3.  Change in Temperature by Country:  Average delta T by country.
        filename: dT_Country_parameters_3.csv

4.  Change in Forestation by Country:  Percent change in forestation by country.
        filename: deforest_parameters_4.csv

---
### Third Model: Glacier Retreat with Change in Temperature by Country

In [2]:
# Review and load the dataset for Typical Climate Change Measurements
file_path = "resources\dT_Country_parameters_3.csv"
df_parameters_1 = pd.read_csv(file_path)

# Review the DataFrame
df_parameters_1.head()

Unnamed: 0,year,glacier_retreat,AFG,ALB,DZA,AND,AGO,ARG,AUS,AUT,...,USA,VIR,URY,VUT,VEN,VNM,PSE,WLD,ZMB,ZWE
0,1979,0,0.361,0.203,0.654,0.058,0.291,0.266,0.375,-0.112,...,-0.306,-0.062,0.128,0.103,0.202,0.416,0.606,0.226,0.249,0.189
1,1980,1,0.6,-0.414,0.232,-0.188,0.279,0.373,0.887,-0.274,...,0.412,0.718,0.571,0.147,0.346,0.368,-0.204,0.332,0.138,-0.024
2,1981,0,0.483,-0.351,0.215,0.178,-0.071,0.378,0.495,0.277,...,0.871,0.514,0.5,0.099,0.134,0.49,-0.215,0.443,-0.158,-0.36
3,1982,1,-0.346,0.173,0.399,1.044,0.164,0.359,0.186,0.384,...,-0.343,0.052,0.574,0.072,0.116,0.196,-0.562,0.086,0.34,0.17
4,1983,1,0.164,-0.128,0.56,0.859,0.487,0.046,0.633,1.062,...,0.54,0.552,-0.052,0.215,0.469,0.082,-1.068,0.46,1.064,1.223


In [3]:
# Check the glacier retreat value counts
df_parameters_1["glacier_retreat"].value_counts()
# low quantity but evenly split

glacier_retreat
0    25
1    19
Name: count, dtype: int64

Step 2: Using the preprocessed data, create the features (`X`) and target (`y`) datasets.

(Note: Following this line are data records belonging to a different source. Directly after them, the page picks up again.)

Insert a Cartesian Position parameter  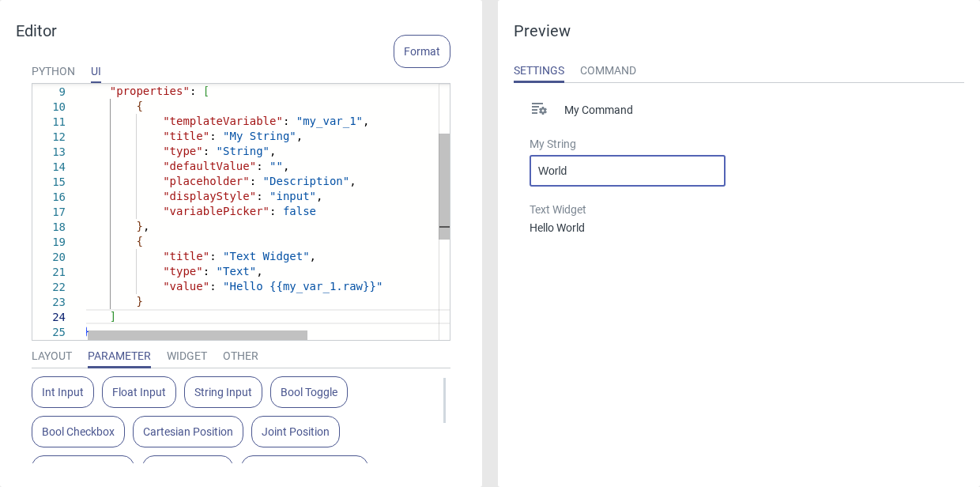pyautogui.click(x=188, y=432)
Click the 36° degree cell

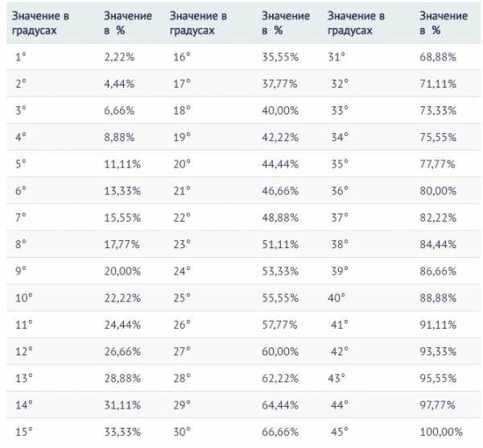coord(340,191)
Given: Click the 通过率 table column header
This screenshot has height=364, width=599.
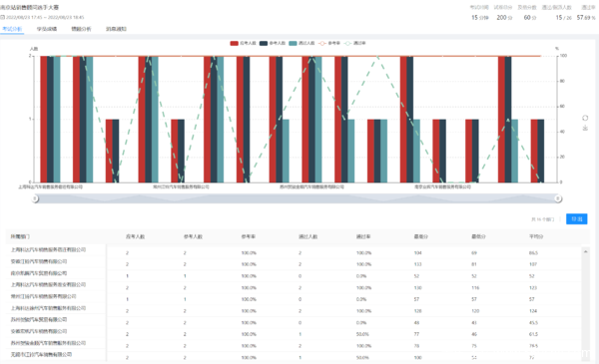Looking at the screenshot, I should pyautogui.click(x=363, y=236).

The target dataset should be defined by the preprocessed DataFrame column “glacier_retreat”. The remaining columns should define the features dataset.

In [4]:
# Define the target set y using the glacier_retreat column
# Remember that .values creates a numpy array
y = df_parameters_1["glacier_retreat"].values
y

array([0, 1, 0, 1, 1, 0, 1, 1, 0, 1, 0, 0, 1, 1, 0, 1, 0, 1, 0, 0, 0, 1,
       1, 0, 1, 0, 0, 1, 0, 1, 1, 0, 0, 0, 1, 0, 0, 0, 1, 0, 0, 0, 1, 0],
      dtype=int64)

In [5]:
# Define features set X by selecting remaining columns, drop year and 
# glacier_retreat
X = df_parameters_1.drop(["year","glacier_retreat"],axis=1)

# Review the features DataFrame
display(X.head(3),X.tail(3))

Unnamed: 0,AFG,ALB,DZA,AND,AGO,ARG,AUS,AUT,BHS,BHR,...,USA,VIR,URY,VUT,VEN,VNM,PSE,WLD,ZMB,ZWE
0,0.361,0.203,0.654,0.058,0.291,0.266,0.375,-0.112,0.133,0.856,...,-0.306,-0.062,0.128,0.103,0.202,0.416,0.606,0.226,0.249,0.189
1,0.6,-0.414,0.232,-0.188,0.279,0.373,0.887,-0.274,0.377,0.351,...,0.412,0.718,0.571,0.147,0.346,0.368,-0.204,0.332,0.138,-0.024
2,0.483,-0.351,0.215,0.178,-0.071,0.378,0.495,0.277,-0.03,0.408,...,0.871,0.514,0.5,0.099,0.134,0.49,-0.215,0.443,-0.158,-0.36


Unnamed: 0,AFG,ALB,DZA,AND,AGO,ARG,AUS,AUT,BHS,BHR,...,USA,VIR,URY,VUT,VEN,VNM,PSE,WLD,ZMB,ZWE
41,0.498,1.498,1.926,2.562,1.162,1.123,1.416,2.315,1.611,2.027,...,1.324,1.32,0.89,1.226,1.35,1.477,1.455,1.711,0.891,0.389
42,1.327,1.536,2.33,1.533,1.553,1.031,0.629,1.395,0.879,2.464,...,1.144,0.922,0.79,1.147,0.734,1.114,1.787,1.447,0.822,-0.125
43,2.012,1.518,1.688,3.243,1.212,0.643,0.754,2.498,1.48,2.017,...,1.217,0.894,0.382,1.479,0.533,1.033,1.074,1.394,0.686,-0.49


### Step 3: Split the features and target sets into training and testing datasets.


In [6]:
# Split the preprocessed data into a training and testing dataset
# Assign the function a random_state equal to 13
X_train, X_test, y_train, y_test = train_test_split(X, y, test_size=0.05, random_state=13)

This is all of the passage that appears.